ICD-10-CM codes (ICD, Tenth Revision, Clinical Modification, hereafter referred to as ICD codes) were widely adopted in United States hospitals in late 2015 and are utilized for multiple purposes including hospital coding, billing, institutional quality improvement and reporting, and research [16–18]. While ICD codes offer a standardized approach to medical record summarization, their accuracy in identifying the primary reason for hospitalization in PWH compared to the reference standard method of medical record adjudication is not well understood.
In this study, we evaluated the accuracy of ICD codes for determining reason for hospitalization, compared with medical record adjudication, in a sample of hospitalizations among PWH in a clinical cohort in the Southeastern United States from 2016 to 2019.
Methods
Study population
This study was based in the University of North Carolina (UNC) Center for AIDS Research HIV Clinical Cohort (UCHCC), which prospectively collects electronic health record (EHR) data including demographic information, laboratory measures, medications, and adjudicated clinical comorbidities, as well as hospitalization information from 10 UNC-affiliated hospitals with a large catchment area across North Carolina [4]. Patients provide written informed consent to participate in the UCHCC, and this study was approved by the UNC Institutional Review Board.

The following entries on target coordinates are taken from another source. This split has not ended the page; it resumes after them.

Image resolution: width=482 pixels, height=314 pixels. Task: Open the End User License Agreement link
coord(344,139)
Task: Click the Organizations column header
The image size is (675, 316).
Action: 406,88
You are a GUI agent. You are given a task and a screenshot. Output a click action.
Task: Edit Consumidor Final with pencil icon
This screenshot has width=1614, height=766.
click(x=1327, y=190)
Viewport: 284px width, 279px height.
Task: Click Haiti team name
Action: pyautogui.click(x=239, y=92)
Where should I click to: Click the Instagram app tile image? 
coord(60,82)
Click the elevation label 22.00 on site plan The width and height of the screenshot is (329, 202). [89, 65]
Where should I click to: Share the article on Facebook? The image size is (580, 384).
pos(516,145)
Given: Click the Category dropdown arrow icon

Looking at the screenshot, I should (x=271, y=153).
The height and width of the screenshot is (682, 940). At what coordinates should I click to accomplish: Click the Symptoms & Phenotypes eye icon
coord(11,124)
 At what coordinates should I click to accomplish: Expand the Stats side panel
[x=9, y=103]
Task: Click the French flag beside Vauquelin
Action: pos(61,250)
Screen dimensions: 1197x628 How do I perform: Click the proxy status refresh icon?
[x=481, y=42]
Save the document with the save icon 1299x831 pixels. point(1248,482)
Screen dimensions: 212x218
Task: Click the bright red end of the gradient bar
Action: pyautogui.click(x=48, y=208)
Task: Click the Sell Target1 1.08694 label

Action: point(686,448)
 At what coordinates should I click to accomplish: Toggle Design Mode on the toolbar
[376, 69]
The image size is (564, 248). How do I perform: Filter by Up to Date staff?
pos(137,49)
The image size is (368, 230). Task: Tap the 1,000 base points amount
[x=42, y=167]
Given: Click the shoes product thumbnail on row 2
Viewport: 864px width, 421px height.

Hospital admissions were included if they spanned at least one midnight and were assigned at least one ICD discharge diagnosis code. Hospitalizations were excluded if they were related to childbirth, did not have a discharge summary available, or if the participant was transferred to another hospital prior to discharge. The study period was chosen to start with the introduction of ICD-10-CM and exclude the COVID-19 pandemic period. A random sample of 20% of all hospital admissions occurring during the study period was selected for adjudication.
Study measures
Demographic and clinical factors were collected using available data elements in the UCHCC. All factors were measured at time of admission, including age, race/ethnicity, sex, clinical comorbidities, recent HIV clinic visit, adjudicated ART regimens, and laboratory measures including most recent HIV RNA level (defined as detectable if > 50 copies/mL), most recent CD4 cell count within 12 months of the index hospitalization, and nadir CD4 cell count. Hospitalization factors included discharge diagnosis ICD codes, admission diagnosis ICD code (assigned by the admitting service during hospitalization), number of discharge diagnoses, length of stay, and assigned admission-discharge-transfer (ADT) hospitalization class (inpatient, observation, inpatient psych, or extended recovery). Length of stay was calculated as discharge date minus admission date plus 1.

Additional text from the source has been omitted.